Radiation causes cancer. It can also produce a weakening of resistance to disease, genetic damage to future generations and sterility. In large doses it can kill within days, and lower doses can remain hidden for up to 30 years before the damage is diagnosed as cancer or leukaemia.

Radioactivity released into the air, waterways or sea is taken up by plants and animals and passes via the food chain into human beings. The full impact of this pollution can only be realised when the life of many of these elements is taken into account. Plutonium-239 ― a substance created in nuclear reactors which concentrates in the liver and sex organs, causing cancer and genetic damage ― remains dangerously active for 250,000 years.


Radioactive wastes cannot be safely disposed of.
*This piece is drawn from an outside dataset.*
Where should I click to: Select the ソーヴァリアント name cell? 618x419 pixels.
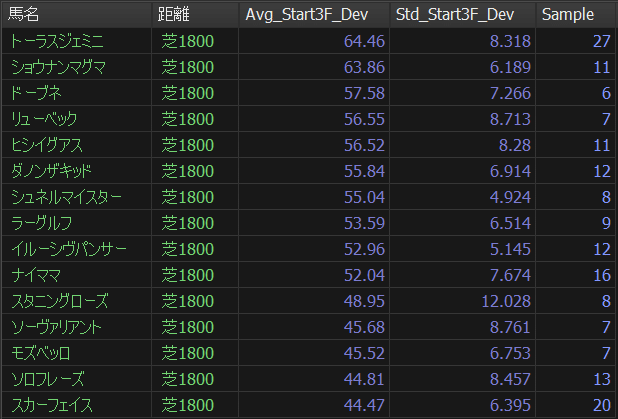76,327
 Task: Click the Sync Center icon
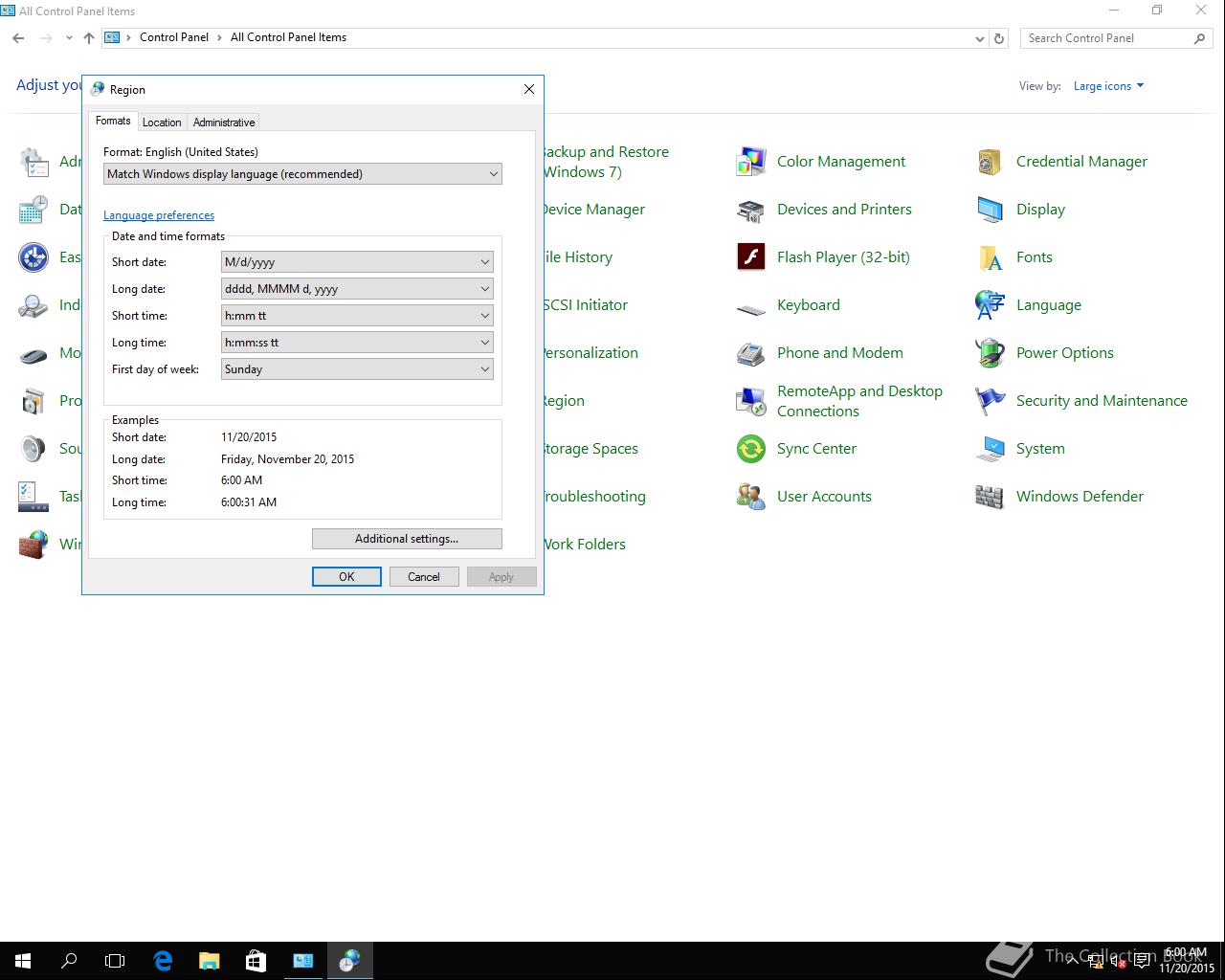pos(751,449)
The technology for total containment of radioactivity simply does not exist. Some nuclear wastes remain radioactive for years. Wastes stored in tanks at Windscale leak unstoppably and those dumped into deep oceans contaminate it. The really "hot" wastes are buried deep in the ground. There is always the danger that they will contaminate the ground water eventually, thus creating a genetic time bomb.

There is also the problem of what to do with nuclear reactors once they go out of' service. Nuclear reactors have a lifetime of no longer than 30 years as maintenance costs begin to exceed the benefits of keeping the plant going. After shutdown the radiation emanating from the reactor is extremely high and will remain high even after 100 years. To deal with this problem the nuclear authorities plan to either dismantle the reactors and bury the parts in special repositories or seal the reactors in concrete. Both these methods are lengthy, dangerous operations which will cost in the region of £20 million to complete.


In common with all other industrial enterprises, nuclear power has its accidents. Already in Britain in the past year nuclear reactors have had to be closed down because of cracks, radiation leaks and design faults.

The most serious accident in Britain so far was the fire in Windscale No. 1 pile in 1957. By the time the fire was out an estimated 20,000 curies of iodine-131 had escaped into the atmosphere as well as other radioactive isotopes. According to official figures the released fusion products contaminated an area 500 square kilometres downwind.

Throughout the world there has been a multitude of accidents in reactors and reprocessing plants, some of which have led to reactors being permanently closed down.

Steve Brady may like to imagine that Three Mile Island never looked like hurting anyone but the fact remains that the U.S. Government at one stage planned to evacuate half-a-million people within a 20-mile radius; that nearly three years after the accident the structure is still full of radioactive water and gas and no one seems to know how long it will take to clean up; and that following the accident the infant mortality rate within a 10-mile radius doubled, and that thyroid abnormalities in babies is now- five times the national average.

Steve Brady is also incorrect when he states that nuclear power has never killed anyone. During the last two years the British nuclear industry has settled claims, in and out of court, for damages to widows of men who contracted cancer whilst working at nuclear plants.

In nuclear reactors there may well be safety precautions on safety precautions, but like every other mechanical device things can go wrong, either because of technical error, human error or a combination of both. No mechanical device is infallible. Aircraft are designed not to crash ― but they do.

Nuclear accidents have occurred and will continue to occur. It is not a question of if but of when. And where. And how bad?

In conclusion it should be remembered that if a reactor in Britain has a core meltdown, and if the winds are blowing towards heavily populated areas, hundreds of thousands will die from cancer because of radiation, and the contaminated area will have to be evacuated for years.

We are running the risk of this for a mere 7% of our delivered energy needs. Does it make sense?

Britain's continuing and expanding nuclear power programme is a dangerous and expensive folly. The National Front must follow the example of Radical Nationalist movements in the USA and Europe and oppose nuclear power.